We're often working on a project where we've been handed a large data set (say, a handful of files that are 1GB each), and are writing code to analyze it.
All of the analysis code is in Git, so everybody can check changes in and out of our central repository. But what to do with the data sets that the code is working with?
I want the data in the repository:
- When users first clone the repository, the data should come with.
- The data isn't 100% read-only; now and then a data point is corrected, or a minor formatting change happens. If minor changes happen to the data, users should be notified at the next checkout.
However, I don't want the data in the git repository:
- git cloning a spare copy (so I have two versions in my home directory) will pull a few GB of data I already have. I'd rather either have it in a fixed location [set a rule that data must be in ~/data] or add links as needed.
- With data in the repository, copying to a thumb drive may be impossible, which is annoying when I'm just working on a hundred lines of code.
- If an erroneous data point is fixed, I'm never going to look at the erroneous version aga开发者_运维知识库in. Changes to the data set can be tracked in a plain text file or by the person who provided the data (or just not at all).
It seems that I need a setup with a main repository for code and an auxiliary repository for data.
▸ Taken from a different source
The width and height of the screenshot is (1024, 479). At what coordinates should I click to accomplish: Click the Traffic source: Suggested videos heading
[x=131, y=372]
Any suggestions or tricks for gracefully implementing this, either within git or in POSIX at large? Everything I've thought of is in one way or another a kludge.
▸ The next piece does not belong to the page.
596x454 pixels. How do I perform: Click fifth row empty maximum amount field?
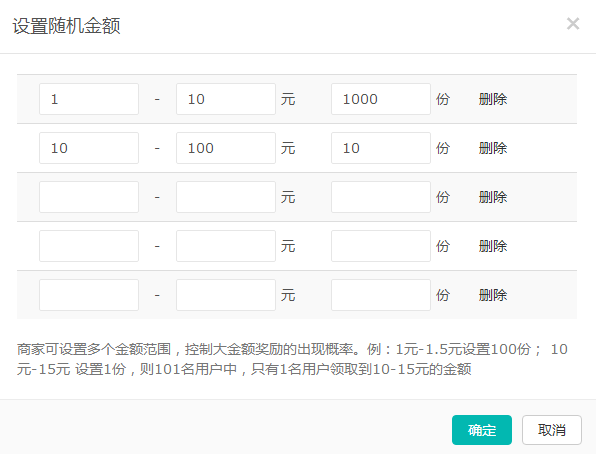(x=226, y=295)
use submodules to isolate your giant files from your source code. More on that here:
http://git-scm.com/book/en/v2/Git-Tools-Submodules
The examples talk about libraries, but this works for large bloated things like data samples for testing, images, movies, etc.
You should be able to fly while developing, only pausing here and there if you need to look at new versions of giant data.
Sometimes it's not even worth while tracking changes to such things.
To address your issues with getting more clones of the data: If your git implementation supports hard links on your OS, this should be a breeze.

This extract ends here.